May is partnering with scientists from the ESA to investigate the origins of asteroids such as Bennu and Ryugu. Both Bennu and Ryugu have already been examined by the Osiris-REx and the Hayabusa2 spacecrafts respectively. Physical appearances-wise, both rocks are similar in both density and shape, but there is a stark contrast when it comes to water density between the two asteroids. This led scientists to theorize if these two asteroids came from the same parent asteroid or place.
According to one researcher, it is these characteristics that can provide more information as to the asteroids’ history. But according to CNRS Director of Research from France’s Cote d’Azur Observatory Patrick Michel, “This spinning top shape of Bennu and Ryugu - including a pronounced equatorial bulge - is shared by many other asteroids, including the primary 780-m Didymos asteroid,” said Dr. Michel, who also notes that one of the widely known hypothesis suggests that the high rate of the spins results in a centrifugal force that would cause the asteroid to change its shape as time goes by when the material goes from the polar regions to the equator.

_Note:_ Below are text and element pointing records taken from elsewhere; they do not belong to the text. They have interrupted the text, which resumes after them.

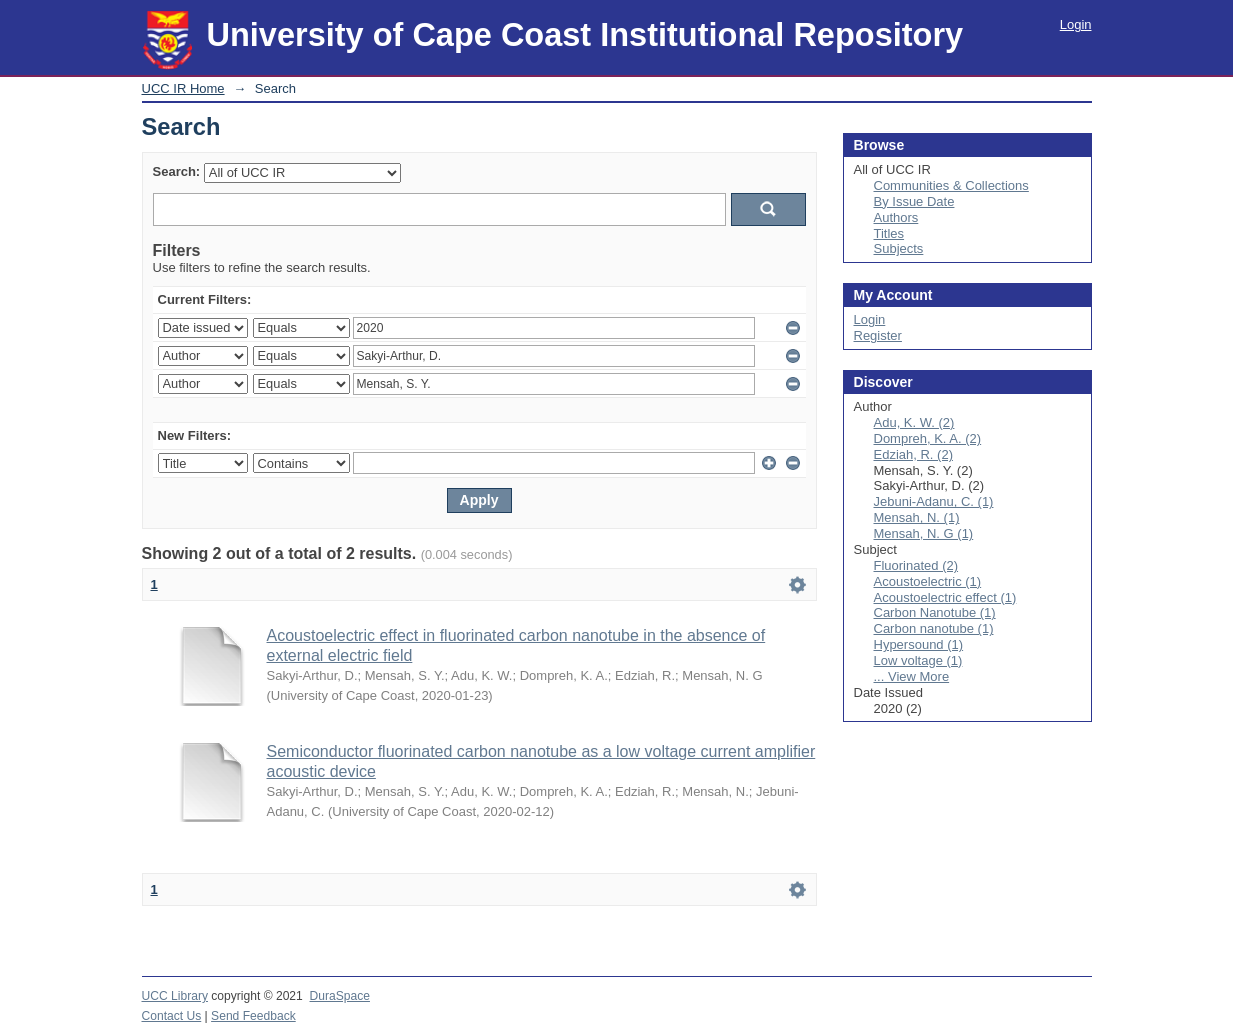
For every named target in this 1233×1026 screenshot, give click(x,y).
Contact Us (172, 1016)
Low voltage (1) (918, 660)
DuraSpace (340, 996)
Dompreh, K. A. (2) (928, 438)
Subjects (899, 248)
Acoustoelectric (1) (928, 581)
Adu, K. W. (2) (914, 422)
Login (1076, 24)
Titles (889, 233)
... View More (912, 676)
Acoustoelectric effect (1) (945, 597)
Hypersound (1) (919, 644)
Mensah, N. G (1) (924, 533)
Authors (896, 217)
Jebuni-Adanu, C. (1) (934, 501)
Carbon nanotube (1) (934, 628)
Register (878, 335)
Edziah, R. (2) (913, 454)
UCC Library (175, 996)
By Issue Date (914, 201)
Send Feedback (253, 1016)
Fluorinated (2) (916, 565)
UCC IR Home (183, 88)
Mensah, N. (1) (917, 517)
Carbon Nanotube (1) (935, 612)
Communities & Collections (951, 185)
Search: (177, 171)
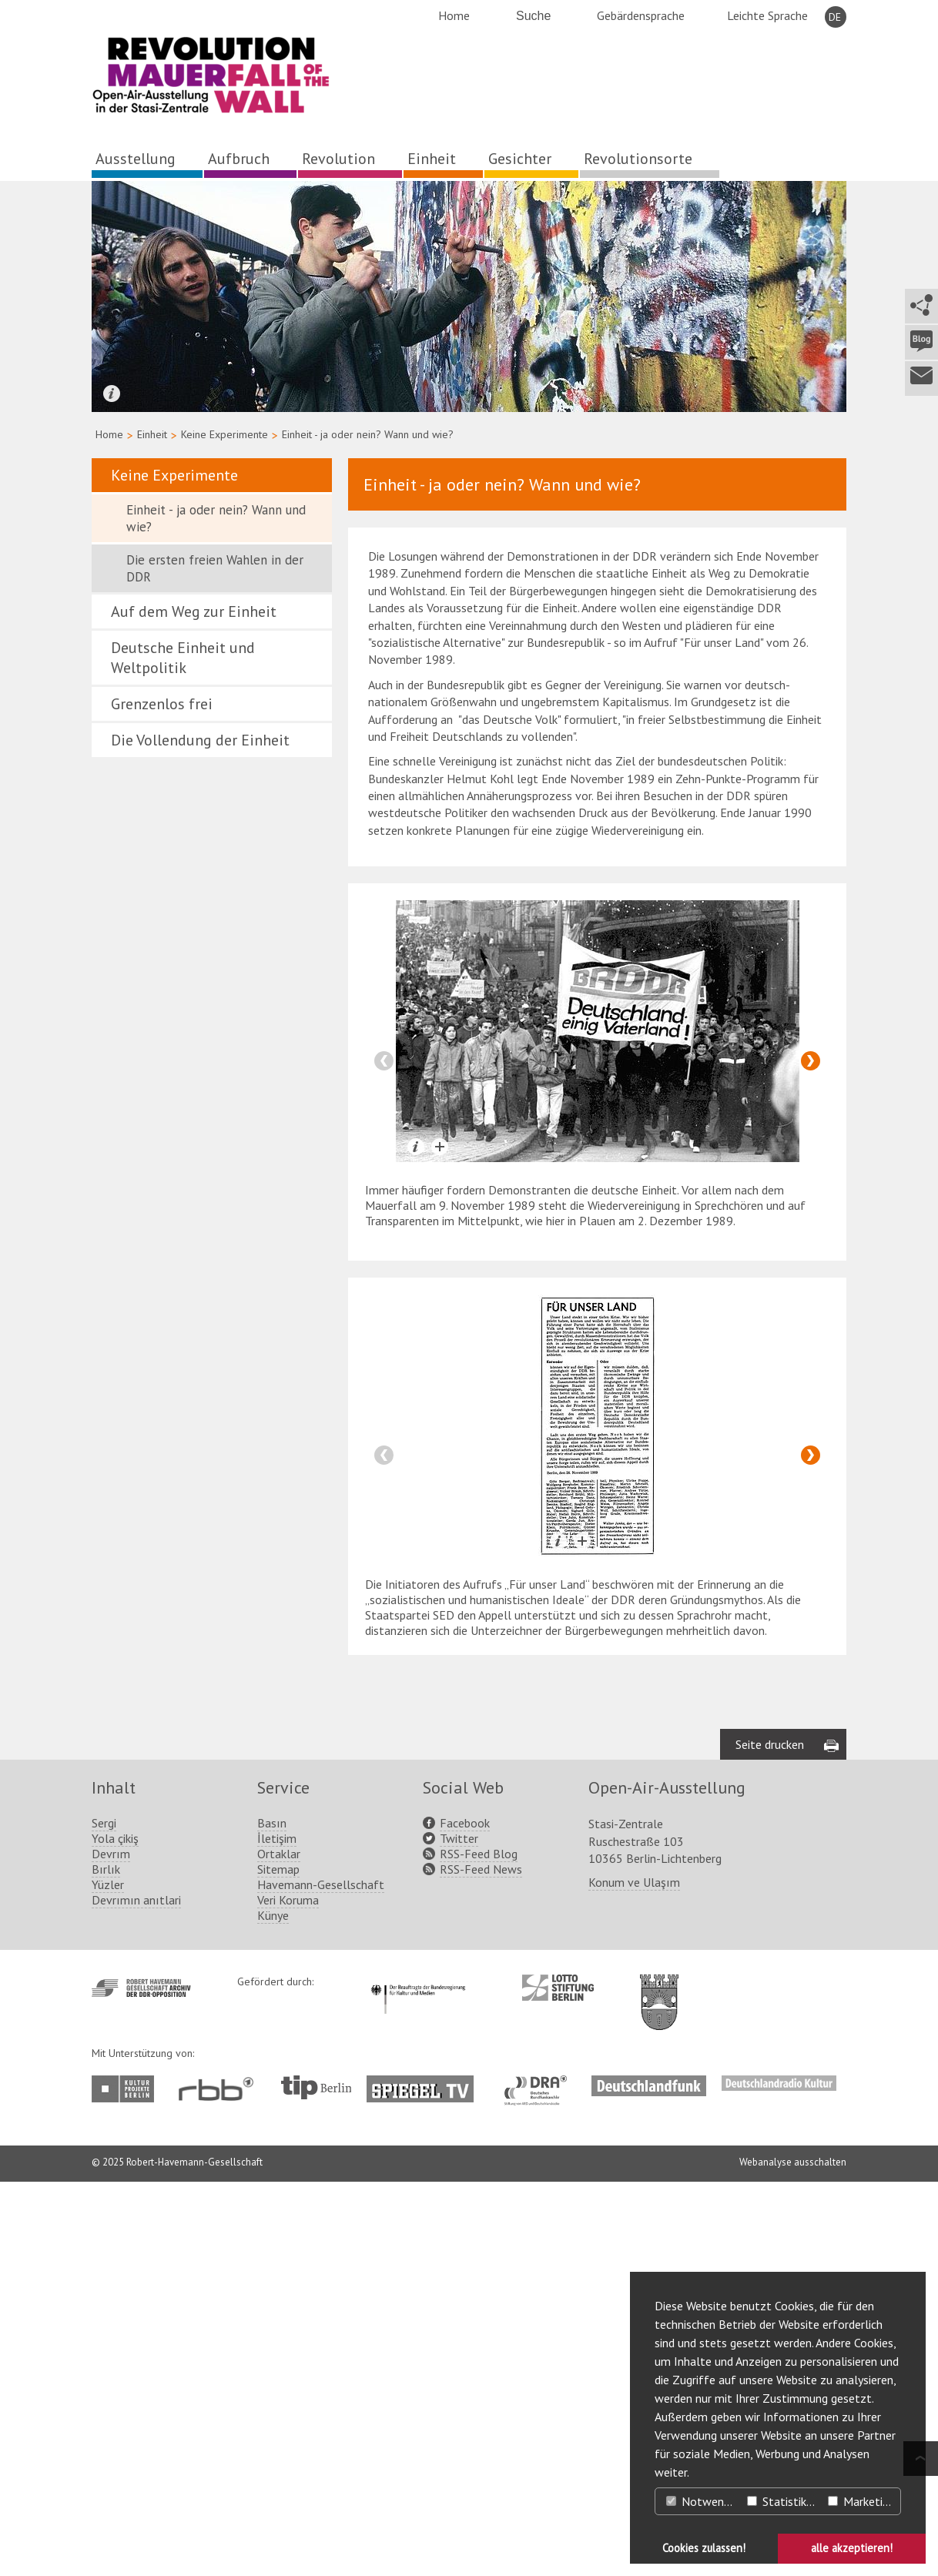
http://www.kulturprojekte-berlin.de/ (127, 2088)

In the case of the asteroid Didymos, this theory would explain where it’s mini-moon came from. But for Bennu and Ryugu, a close examination both asteroids showed craters on its surface which suggests that the bulges formed every on.
In other related news, previously, residents from Armenia and Turkey were able to witness a fireball in the skies before crashing. Footage of the incident was recorded and shared, and several officials from other regions have confirmed getting reports from citizens about the fireball in the skies that eventually crashed. According to some witnesses, the meteorite could be seen in parts of northern Turkey; Artvin, Erzurum, Sivas, Tuncel, and Ardahan.
Ozan Unsalan from the country’s Meteorite Tracking Project said that the fireball was an ordinary meteorite and has likely crashed onto Georgia or Sochi.